The annual maturities of short-term borrowings and long-term debt for each of the following five years are as follows:
Year Ending in February
Amount
2014
$
2.6

 
2015
2.4

 
2016
2.4

 
2017
31.4

 
2018 and after
250.2

 
 
$
289.0

 


Global Credit Facility

In Q1 2013, we entered into a $125 committed five-year unsecured revolving syndicated credit facility which amended and restated our previous unsecured syndicated credit facility. At our option, and subject to certain conditions, we may increase the aggregate commitment under the facility by up to $75 by obtaining at least one commitment from one of the lenders.

We can use borrowings under the facility for general corporate purposes, including friendly acquisitions. Interest on borrowings under the facility is based on the rate, as selected by us, between the following two options:

The greatest of the prime rate, the Federal fund effective rate plus 0.5%, and the Eurocurrency rate for a one month interest period plus 1%, plus the applicable margin as set forth in the credit agreement; or

The Eurocurrency rate plus the applicable margin as set forth in the credit agreement.
    
The facility requires us to satisfy two financial covenants:

A maximum leverage ratio covenant, which is measured by the ratio of (x) indebtedness (as determined under the credit agreement) less excess liquidity (as determined under the credit agreement) to (y) the trailing four quarter Adjusted EBITDA (as determined under the credit agreement) and is required to be no greater than 3:1. (In the context of certain permitted acquisitions, we have a one-time ability, subject to certain conditions, to increase the maximum ratio to 3.25 to 1.0 for four consecutive quarters).

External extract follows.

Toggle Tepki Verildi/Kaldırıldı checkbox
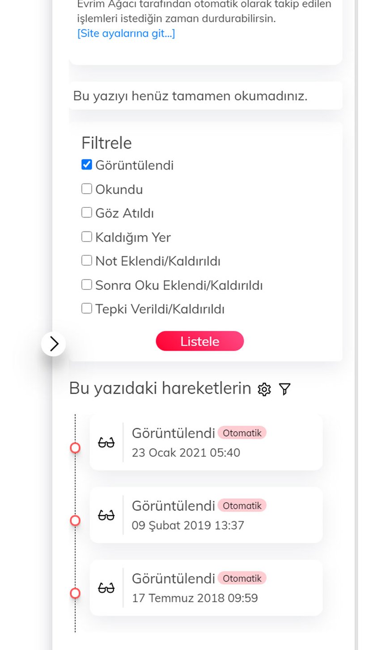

A minimum interest coverage ratio covenant, which is measured by the ratio of (y) trailing four quarter Adjusted EBITDA (as determined under the credit agreement) to (z) trailing four quarter interest expense and is required to be no less than 3.5:1.

The facility requires us to comply with certain other covenants, including a restriction on the aggregate amount of cash dividend payments and share repurchases in any fiscal year. In general, as long as our leverage ratio is less than 2.50 to 1.0, there is no restriction on cash dividends and share repurchases. If our leverage ratio is between 2.50 to 1.0 and the maximum then permitted, our ability to pay more than $35.0 in cash dividends and share repurchases in aggregate in any fiscal year may be restricted, depending on our liquidity. As of February 22, 2013, our leverage ratio was less than 2.50 to 1.0.

As of February 22, 2013 and February 24, 2012, we were in compliance with all covenants under the facility in place as of the respective dates.